C’est librement, en son âme et conscience, que le choix de revêtir le hijab s’est imposé à elle comme une évidence, à l’aube de ses 19 ans, mais c’est sous la contrainte, habitée par la peur, que trois ans plus tard, Nurcan Baran, une jeune mère de famille australienne, a décidé la mort de l’âme de le ranger dans son armoire.

Nurcan Barran a renoncé à porter le voile en décembre 2013 

Le climat s’est-il à ce point assombri sous des latitudes resplendissantes des couleurs du multiculturalisme qu’il conduise une citoyenne musulmane à renoncer à une liberté individuelle fondamentale ? Oui, répond, affligée, Nurcan Barran, épouse et maman à temps plein, et étudiante en droit à l’université de Canberra à temps partiel, qui garde la tête haute même sans le voile protecteur qui l’enveloppait de sa piété.   

Cette féministe musulmane très combative, comme elle se plaît à se décrire elle-même, garde un souvenir douloureux du mois de décembre 2013, lorsque la crainte du lendemain et l’angoisse de sortir voilée avec sa petite fille à ses côtés ont eu raison de sa détermination à ne pas capituler devant le racisme primaire. Alors que le temple législatif australien résonnait d’un débat houleux sur la visibilité musulmane dans l’espace public, les islamophobes, agresseurs de femmes voilés, étaient en embuscade à chaque coin de rue comme jamais auparavant.   

"Le hijab n’est pas un outil d'oppression, il doit être considéré comme le choix intime d'une femme dans la majorité des cas", clame-t-elle sans relâche, en renvoyant dos à dos les hommes qui obligent les femmes à se dévoiler et ceux qui les obligent à se voiler. 

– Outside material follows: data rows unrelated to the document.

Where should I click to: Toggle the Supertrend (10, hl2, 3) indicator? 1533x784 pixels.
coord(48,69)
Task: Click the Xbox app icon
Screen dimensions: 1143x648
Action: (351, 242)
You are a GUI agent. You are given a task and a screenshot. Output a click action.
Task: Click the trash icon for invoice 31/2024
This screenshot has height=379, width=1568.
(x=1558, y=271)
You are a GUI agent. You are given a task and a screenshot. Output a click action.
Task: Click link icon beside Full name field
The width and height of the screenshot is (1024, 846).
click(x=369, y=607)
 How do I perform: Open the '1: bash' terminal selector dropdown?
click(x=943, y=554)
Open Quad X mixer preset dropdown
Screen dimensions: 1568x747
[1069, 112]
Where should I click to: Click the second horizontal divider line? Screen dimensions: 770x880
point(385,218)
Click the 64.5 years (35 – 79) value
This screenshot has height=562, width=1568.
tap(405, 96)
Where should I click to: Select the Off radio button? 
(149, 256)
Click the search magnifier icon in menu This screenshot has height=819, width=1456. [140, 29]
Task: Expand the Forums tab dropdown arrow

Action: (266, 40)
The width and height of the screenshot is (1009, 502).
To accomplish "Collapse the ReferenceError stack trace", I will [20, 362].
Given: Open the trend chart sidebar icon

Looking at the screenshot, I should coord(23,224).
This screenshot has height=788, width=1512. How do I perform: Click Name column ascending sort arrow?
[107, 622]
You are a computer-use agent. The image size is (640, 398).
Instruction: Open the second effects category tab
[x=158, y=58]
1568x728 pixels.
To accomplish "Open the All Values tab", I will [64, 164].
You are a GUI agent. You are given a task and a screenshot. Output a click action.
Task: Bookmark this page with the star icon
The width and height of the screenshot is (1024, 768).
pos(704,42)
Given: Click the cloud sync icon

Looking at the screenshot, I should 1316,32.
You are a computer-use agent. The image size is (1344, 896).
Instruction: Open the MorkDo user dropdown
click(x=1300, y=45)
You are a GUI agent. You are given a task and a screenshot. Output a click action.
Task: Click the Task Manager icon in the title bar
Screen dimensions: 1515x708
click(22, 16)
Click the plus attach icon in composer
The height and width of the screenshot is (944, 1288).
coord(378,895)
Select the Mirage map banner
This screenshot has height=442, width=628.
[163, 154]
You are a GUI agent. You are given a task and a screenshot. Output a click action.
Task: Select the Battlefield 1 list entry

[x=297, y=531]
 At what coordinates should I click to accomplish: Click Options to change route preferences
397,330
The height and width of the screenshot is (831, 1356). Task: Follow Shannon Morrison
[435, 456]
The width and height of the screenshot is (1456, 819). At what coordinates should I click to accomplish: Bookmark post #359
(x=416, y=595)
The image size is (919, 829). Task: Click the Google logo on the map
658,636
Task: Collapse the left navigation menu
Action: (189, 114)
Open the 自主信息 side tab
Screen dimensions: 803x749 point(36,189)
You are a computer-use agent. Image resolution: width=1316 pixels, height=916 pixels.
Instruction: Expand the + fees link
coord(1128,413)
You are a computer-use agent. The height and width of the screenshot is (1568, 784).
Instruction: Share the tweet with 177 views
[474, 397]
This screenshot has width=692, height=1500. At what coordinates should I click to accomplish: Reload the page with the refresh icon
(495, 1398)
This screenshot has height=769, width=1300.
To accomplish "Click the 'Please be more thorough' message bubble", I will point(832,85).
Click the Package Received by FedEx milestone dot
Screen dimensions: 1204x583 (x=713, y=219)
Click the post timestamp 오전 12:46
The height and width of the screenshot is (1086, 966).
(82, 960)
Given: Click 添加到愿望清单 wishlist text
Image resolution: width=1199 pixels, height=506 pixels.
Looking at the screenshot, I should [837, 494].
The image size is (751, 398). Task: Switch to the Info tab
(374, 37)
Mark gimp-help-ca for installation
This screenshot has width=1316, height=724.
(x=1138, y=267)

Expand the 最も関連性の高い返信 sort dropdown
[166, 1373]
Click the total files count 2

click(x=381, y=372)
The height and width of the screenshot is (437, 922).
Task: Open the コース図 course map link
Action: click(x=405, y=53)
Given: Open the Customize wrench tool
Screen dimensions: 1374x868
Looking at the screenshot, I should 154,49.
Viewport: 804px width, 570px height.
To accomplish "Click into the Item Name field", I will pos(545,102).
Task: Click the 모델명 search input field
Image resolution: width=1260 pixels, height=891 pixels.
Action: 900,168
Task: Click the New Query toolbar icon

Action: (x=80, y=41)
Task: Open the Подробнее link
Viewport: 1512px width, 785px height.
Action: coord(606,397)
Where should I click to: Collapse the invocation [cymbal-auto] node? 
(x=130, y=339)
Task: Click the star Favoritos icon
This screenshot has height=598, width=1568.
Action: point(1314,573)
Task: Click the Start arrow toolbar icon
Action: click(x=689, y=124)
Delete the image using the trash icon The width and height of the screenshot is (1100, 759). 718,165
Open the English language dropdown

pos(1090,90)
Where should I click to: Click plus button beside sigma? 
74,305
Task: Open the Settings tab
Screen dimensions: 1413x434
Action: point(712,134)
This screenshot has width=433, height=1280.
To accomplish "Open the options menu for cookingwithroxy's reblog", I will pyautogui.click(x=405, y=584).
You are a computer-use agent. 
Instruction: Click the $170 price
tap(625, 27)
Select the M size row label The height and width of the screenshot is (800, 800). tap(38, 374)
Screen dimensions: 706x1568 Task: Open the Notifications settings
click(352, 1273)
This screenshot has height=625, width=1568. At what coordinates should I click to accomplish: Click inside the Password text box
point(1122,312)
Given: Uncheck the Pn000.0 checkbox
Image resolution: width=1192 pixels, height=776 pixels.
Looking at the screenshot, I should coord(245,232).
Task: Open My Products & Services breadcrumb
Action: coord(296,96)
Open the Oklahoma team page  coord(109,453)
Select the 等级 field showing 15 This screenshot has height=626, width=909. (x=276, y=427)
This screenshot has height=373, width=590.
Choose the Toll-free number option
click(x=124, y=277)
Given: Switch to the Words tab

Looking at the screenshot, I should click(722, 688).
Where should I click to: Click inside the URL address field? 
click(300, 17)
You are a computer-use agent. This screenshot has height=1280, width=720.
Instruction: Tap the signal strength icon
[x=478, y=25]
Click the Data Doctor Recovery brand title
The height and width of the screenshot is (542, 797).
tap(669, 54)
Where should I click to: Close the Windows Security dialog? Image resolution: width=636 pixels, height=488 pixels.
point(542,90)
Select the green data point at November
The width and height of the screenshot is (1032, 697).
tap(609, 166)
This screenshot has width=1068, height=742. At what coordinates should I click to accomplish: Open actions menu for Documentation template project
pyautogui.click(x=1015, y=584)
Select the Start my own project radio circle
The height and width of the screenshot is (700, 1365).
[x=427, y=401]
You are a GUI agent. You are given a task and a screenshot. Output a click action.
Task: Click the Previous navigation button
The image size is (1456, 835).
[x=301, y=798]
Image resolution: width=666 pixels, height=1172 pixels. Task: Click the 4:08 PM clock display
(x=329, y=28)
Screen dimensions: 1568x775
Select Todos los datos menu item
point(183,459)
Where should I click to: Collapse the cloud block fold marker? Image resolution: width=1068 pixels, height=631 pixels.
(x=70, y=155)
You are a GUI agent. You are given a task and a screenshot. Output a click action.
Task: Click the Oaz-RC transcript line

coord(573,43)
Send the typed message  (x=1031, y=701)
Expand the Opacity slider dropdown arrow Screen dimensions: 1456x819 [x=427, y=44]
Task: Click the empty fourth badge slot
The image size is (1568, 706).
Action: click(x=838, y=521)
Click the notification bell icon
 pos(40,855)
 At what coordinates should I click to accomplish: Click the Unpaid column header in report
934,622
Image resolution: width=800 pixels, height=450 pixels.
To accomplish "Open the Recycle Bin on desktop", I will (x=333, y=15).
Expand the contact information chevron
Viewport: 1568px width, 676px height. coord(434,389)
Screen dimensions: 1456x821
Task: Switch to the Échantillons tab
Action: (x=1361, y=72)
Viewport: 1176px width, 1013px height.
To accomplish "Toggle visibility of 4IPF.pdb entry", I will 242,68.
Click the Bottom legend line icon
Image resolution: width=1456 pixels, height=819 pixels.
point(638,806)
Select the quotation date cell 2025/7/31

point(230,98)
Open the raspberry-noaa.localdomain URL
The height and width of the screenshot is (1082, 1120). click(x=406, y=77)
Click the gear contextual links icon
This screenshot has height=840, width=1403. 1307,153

"Je ne pense pas que les hommes ont le droit de dicter aux femmes leurs choix vestimentaires que vous soyez d’Occident ou du  Moyen-Orient. C’est essentiel d’insister sur ce point", a-t-elle renchéri, en précisant que, dans son cas précis, l’accumulation des humiliations quotidiennes, les regards pesants et réprobateurs, les réflexions méprisantes, les provocations insultantes et menaçantes, le traitement discriminatoire même au sein de la maternité où elle a donné naissance à son adorable petite fille, et les récits de passages à l'acte d'une brutalité inouïe ont été particulièrement déstabilisants, lui faisant perdre toute confiance en elle, jusqu’à se replier progressivement sur elle-même et préférer rester cloîtrée à la maison.

"Je n’étais plus moi-même, j’avais perdu toute confiance en moi, je me sentais salie et dévalorisée. Je ne voulais plus sortir, j’avais peur d’aller me promener avec ma fille, je vivais un enfer", a indiqué Nurcan Barran, en imputant à Tony Abbott, le Premier ministre australien qui préside aux destinées du pays depuis septembre 2013, et à son gouvernement de coalition libérale-nationale, l’entière responsabilité de l’exacerbation du sentiment anti-musulmans sur un territoire ensoleillé qui fut toujours propice à l’éclosion de la diversité culturelle, mais où, aujourd'hui, fleurissent les stéoréotypes sur le terreau de la haine.